Grace Church, Utica, New York

Design attributed to: Richard Upjohn (English, 1802 - 1878; active New York, New York after 1839)

Date: 1851
Medium: Watercolor, gouache, and graphite on paper
Dimensions:
Overall: 18 11/16 x 14 7/8in. (47.5 x 37.8cm)
Inscribed: 'Perspective view of Grace Church, Utica, N.Y. / as designed by Richard Upjohn, Architect, early in the / year 1851, at the request of Alfred Munson of Utica. / This view drawn and colored in Mr. Upjohn's office / in New York, was, after the death of Alfred Munson, May 6, 1854, / brought thence and presented to his daughter, Mrs. J. Watson Williams, / by Rev. John J. Brandegee, the then Rector of the Parish.'
Credit Line: Proctor Collection
Object number: PC. 945
Label Text
An unsigned inscription on the back of this watercolor provides important information about the work’s subject and author, as well as its connection to the family that founded the Munson-Williams-Proctor Arts Institute: “Perspective view of Grace Church, Utica, N.Y. / as designed by Richard Upjohn, Architect, early in the / year 1851, at the request of Alfred Munson of Utica. / This view drawn and colored in Mr. Upjohn’s office / in New York, was, after the death of Alfred Munson, May 6. 1854, / brought thence and presented to his daughter, Mrs. J. Watson Williams, / by Rev. John J. Brandegee, the then Rector of the Parish.”

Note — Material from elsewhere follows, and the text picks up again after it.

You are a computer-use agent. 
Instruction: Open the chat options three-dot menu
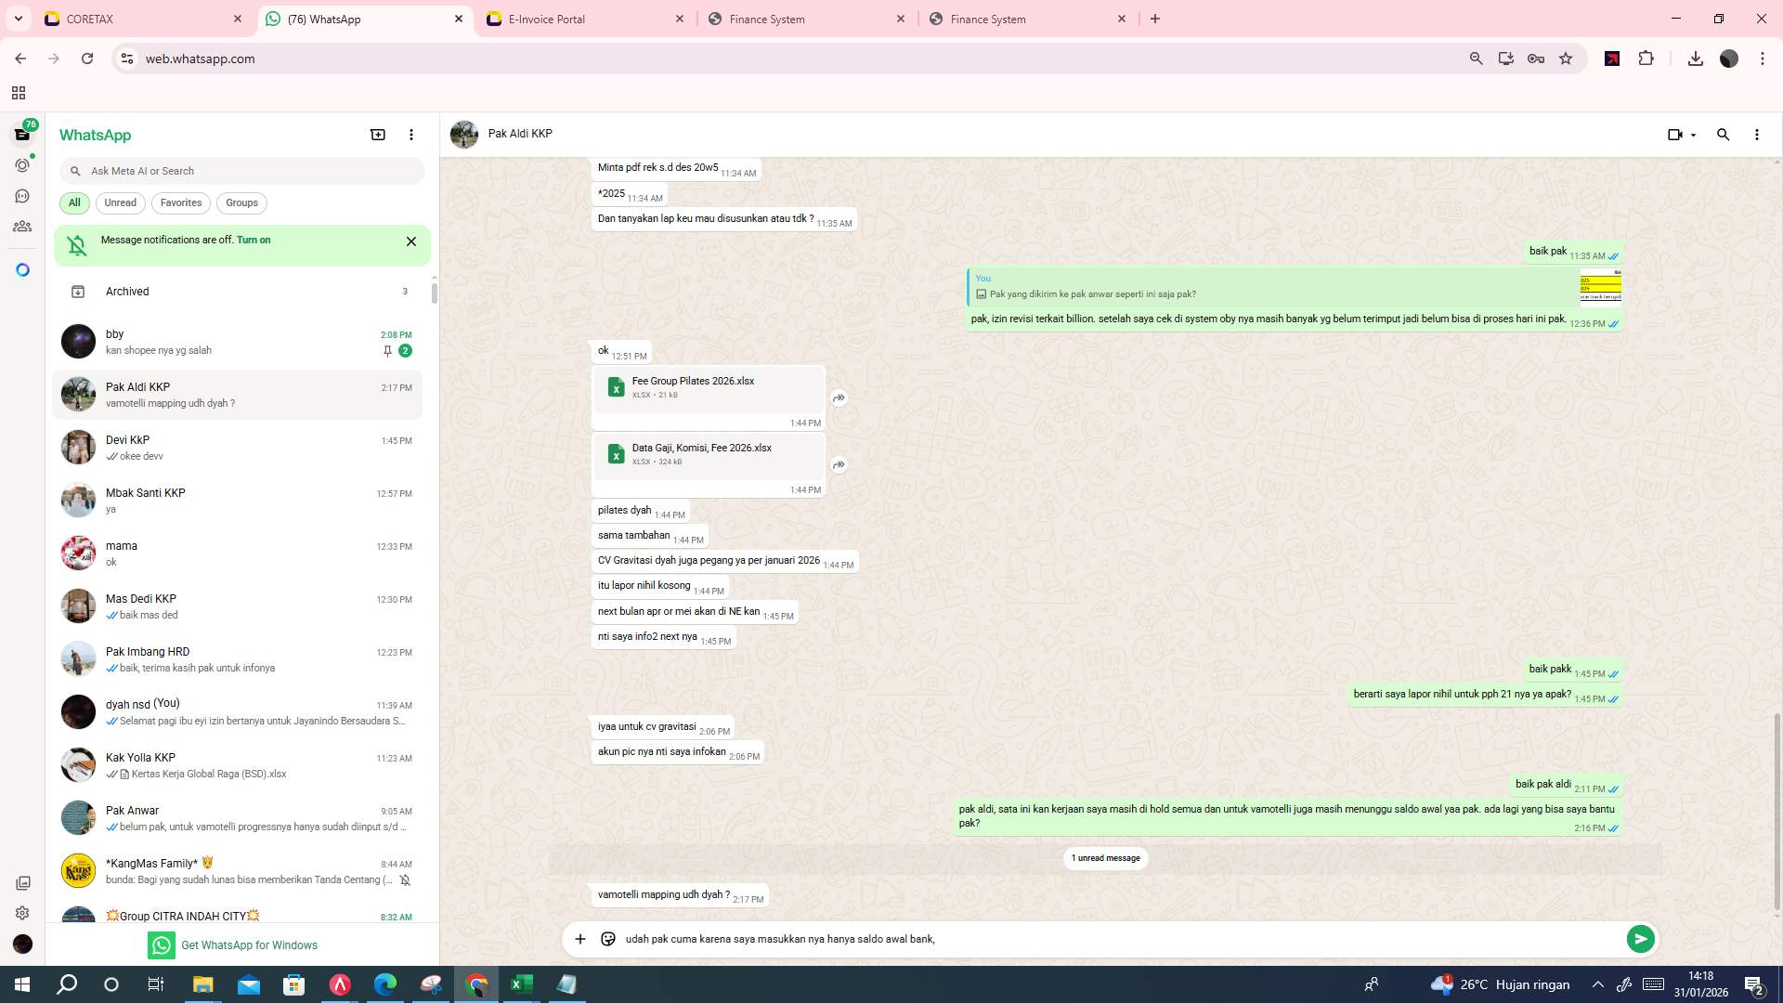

By the time Alfred Munson (1793-1854) asked Upjohn to design the church that stands in Utica at the corner of Genesee and Elizabeth Streets, he had already designed churches in Buffalo, New Berlin, Rome, and Watertown, New York. Munson donated $15,000 to build Grace Church. The corner stone was laid in 1856, two years after his death. His son-in-law, James Watson Williams (1810-73), was a vestryman of Grace Church and served on the church’s building committee. The building was first used in 1860, but a shortage of funds delayed construction of the tower until 1870, and the spire until 1875. As built, the tower and spire differ in several ways from how Upjohn’s watercolor proposed they should look. Mrs. James Watson Williams funded the construction of the spire, which was dedicated to her father and husband, both of whom were deceased when it was erected.